With a term like data science we may be guilty of unconsciously setting unrealistically high expectations.
In the common vernacular the tone of the word "science" is that of certainty. However, to a true scientist nothing could be further from the truth.
Science talks about theories and continual testing of those. Theories are living, breathing things and evolve with no static certainty, only consensus about what is broadly accepted currently.
Refining measurement systems and techniques gathers more data that helps adjust these theories but they are never really proved, just not yet disproved.
The notion is that of incrementalism. Scientific progress, even a so called revolution, happens on a much longer time scale than business cycles.
So in order to be true data scientists we need to reset our expectation of finding paradigm shifting insights to instead look for more realistic uses for our analytics.
What do we do not what did we do
For example, it is very rare that your brand new data analytics pipeline will come up with something that you didn't already know at some level. But confirming what you already suspected doesn't mean that it's wasted.
You don't need some unexpected result or startling correlation to justify your investment in analytics. Having a refined, data-supported view of something that you may have already known at an intuitive level will pay dividends just on its own.
It's less about insights in results than insights in actions: what does your analytics tell you about what to do next?
In the case of confirming something you already knew the next action to take is not necessarily a final decision but could be an experiment. Trying different input parameters to see how outcomes change.
Science makes progress via deliberate experimentation and data science should be no different.
Being data supported gives you the levers to make this systematic. Your analytics is your experimental data gathering tool not just your monitoring tool.
You could have come to the same conclusion based on your experience and judgement but it is much harder to run a "what if" scenario if you cannot isolate the test activities.

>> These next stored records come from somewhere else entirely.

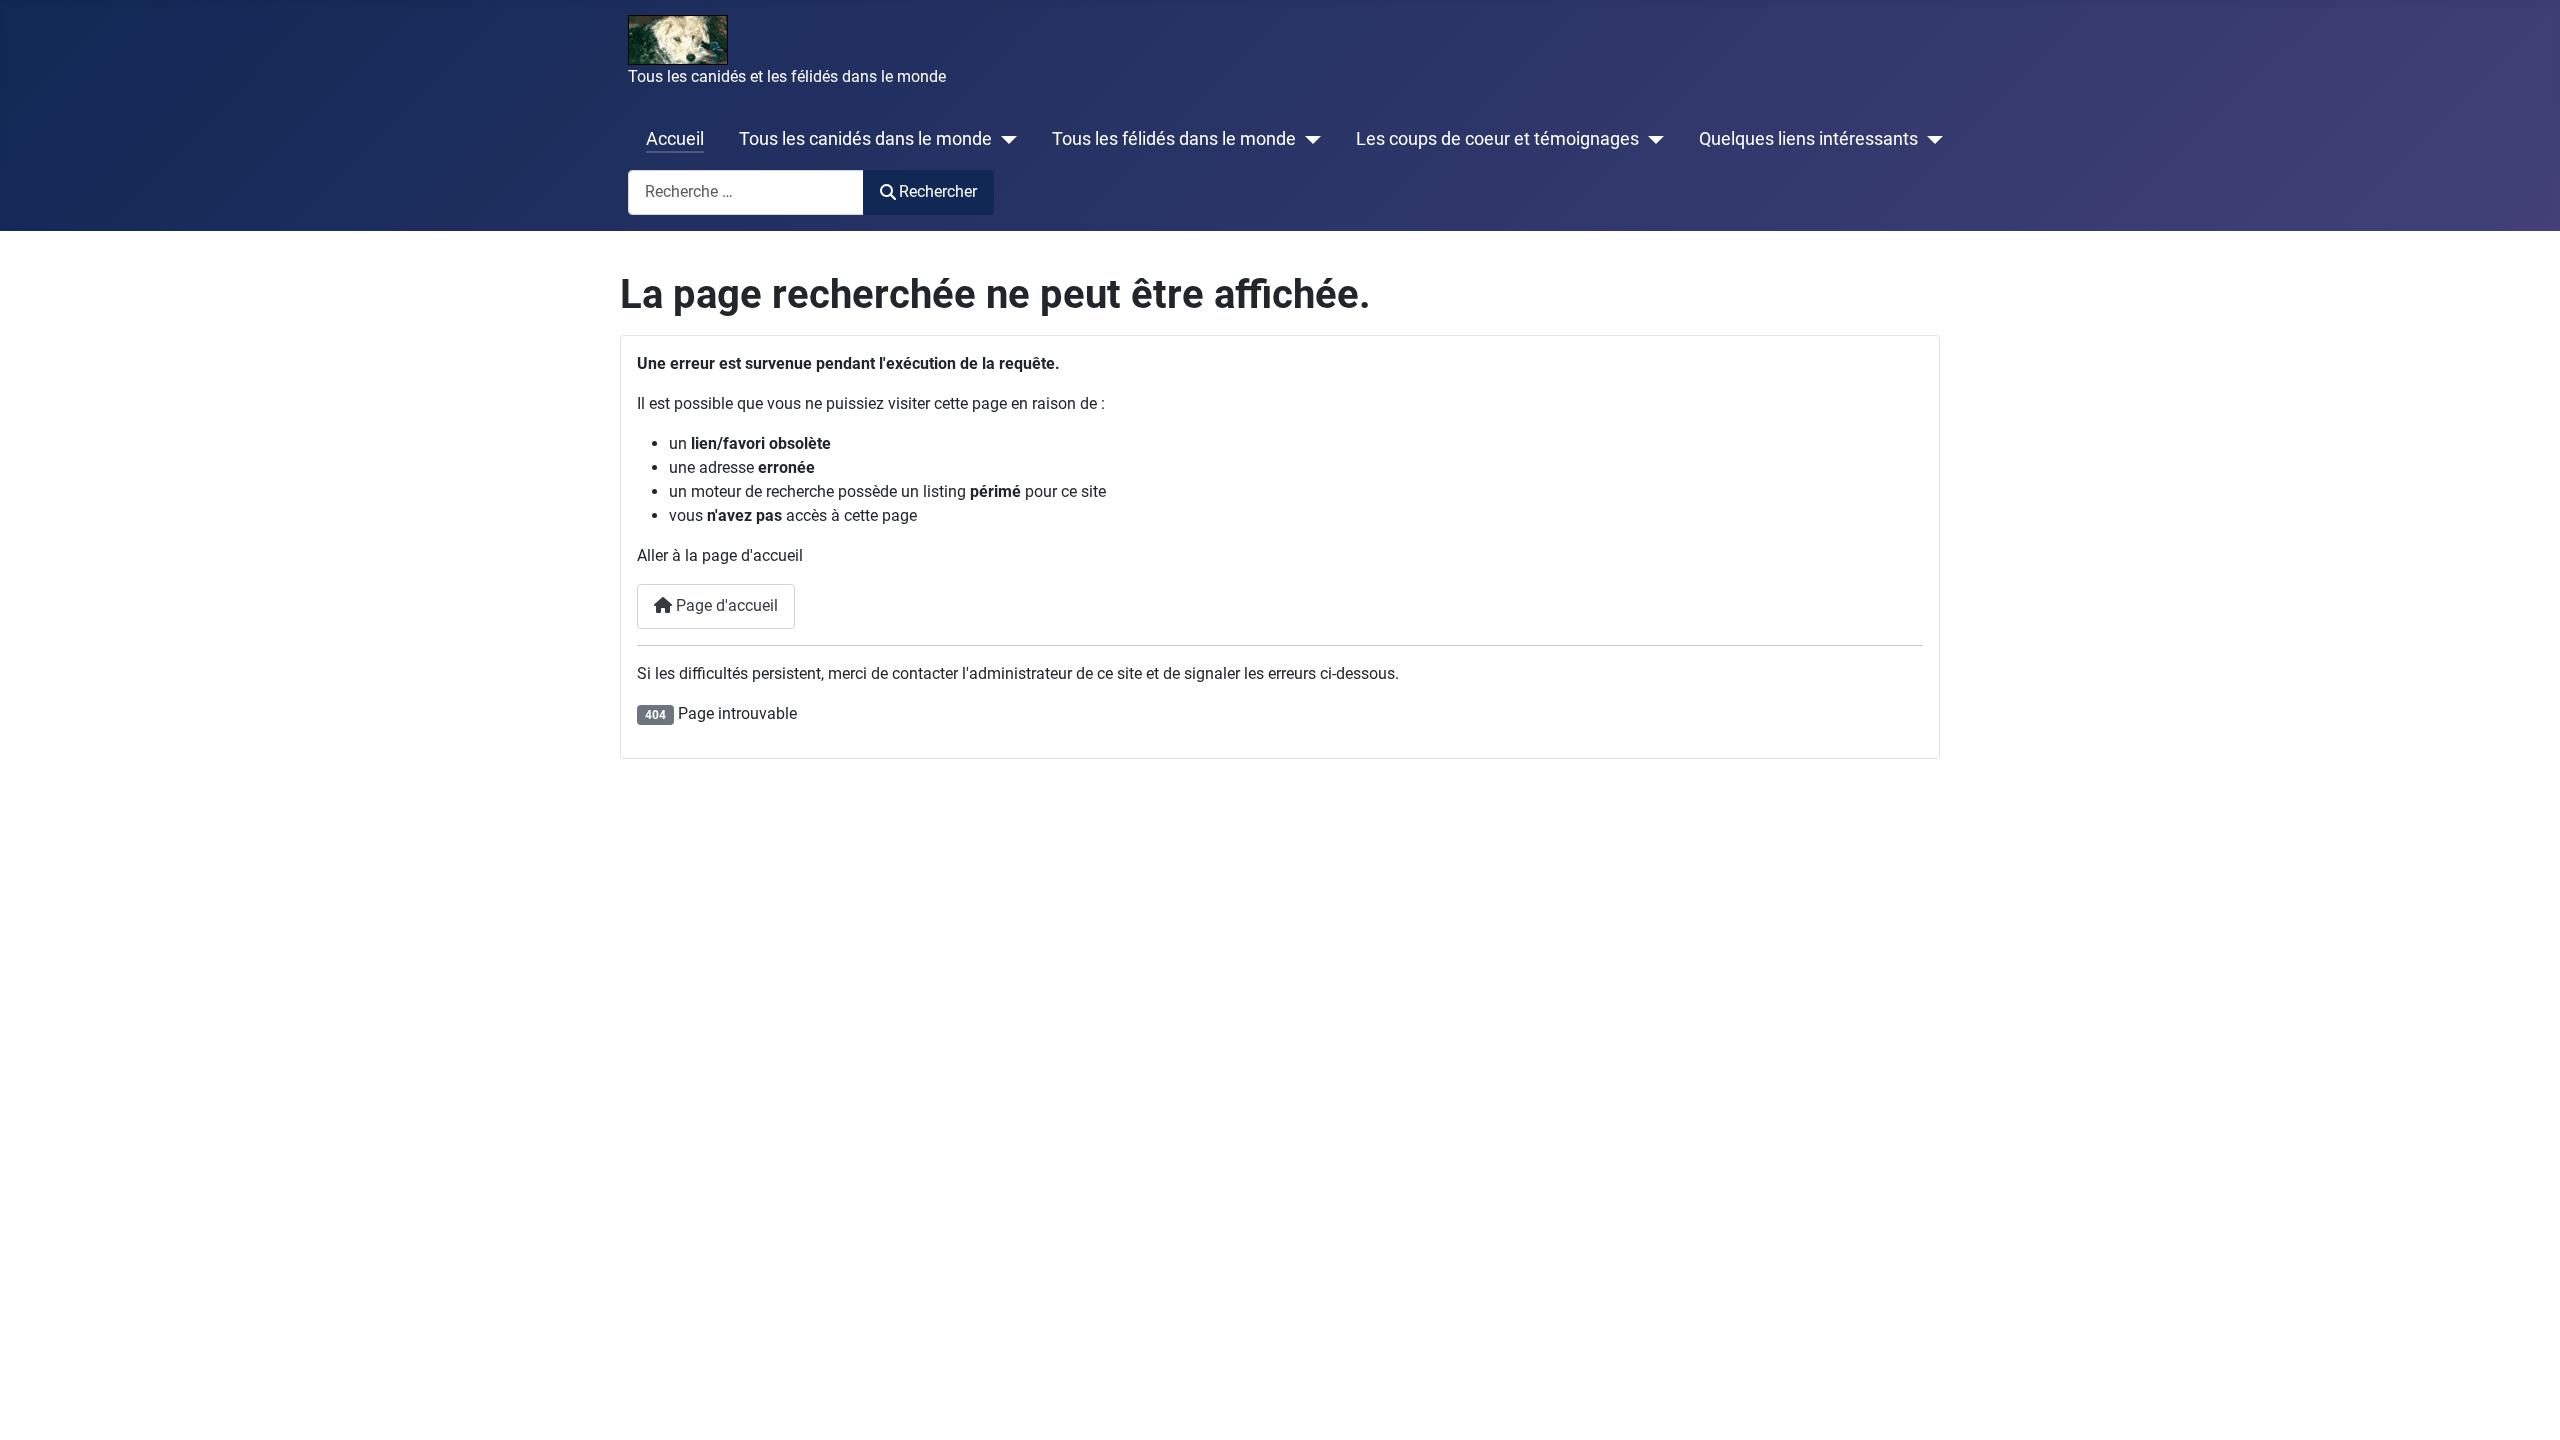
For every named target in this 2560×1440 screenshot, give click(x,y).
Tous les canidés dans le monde (865, 139)
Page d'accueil (725, 605)
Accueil (675, 139)
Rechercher (938, 191)
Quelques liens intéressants (1808, 139)
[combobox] (746, 192)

Your data doesn't have to be complete in order for you to be able to experiment, you don't even necessarily have to understand the process by which your inputs effect your outputs.
But by having specific input data you can vary in one group vs leaving it alone in a control group and being able to measure specific data in your outcomes, you can discover how to improve those outcomes even if you don't quite understand the processes in between.
The focus should be on what action should be taken.
A rigorous analysis indicating that something that you can't really control in your organization has a big effect on outcomes may not be as useful as a more loosely correlated parameter that you can change.
The former may be something to consider in the design of the next iteration of your process/system but the latter is how you can start seeing immediate benefits.
The return on your investment doesn't have to be dramatic to be meaningful over time. Even leaving aside your ultimate desired outcome, small wins lead to bigger wins, which leads to more credibility, the true currency of influence.
Data science is a science and as such we should temper our excitement in its potential with rigor in its execution. Conclusions without decisions are nearly has bad as decisions unsupported by data.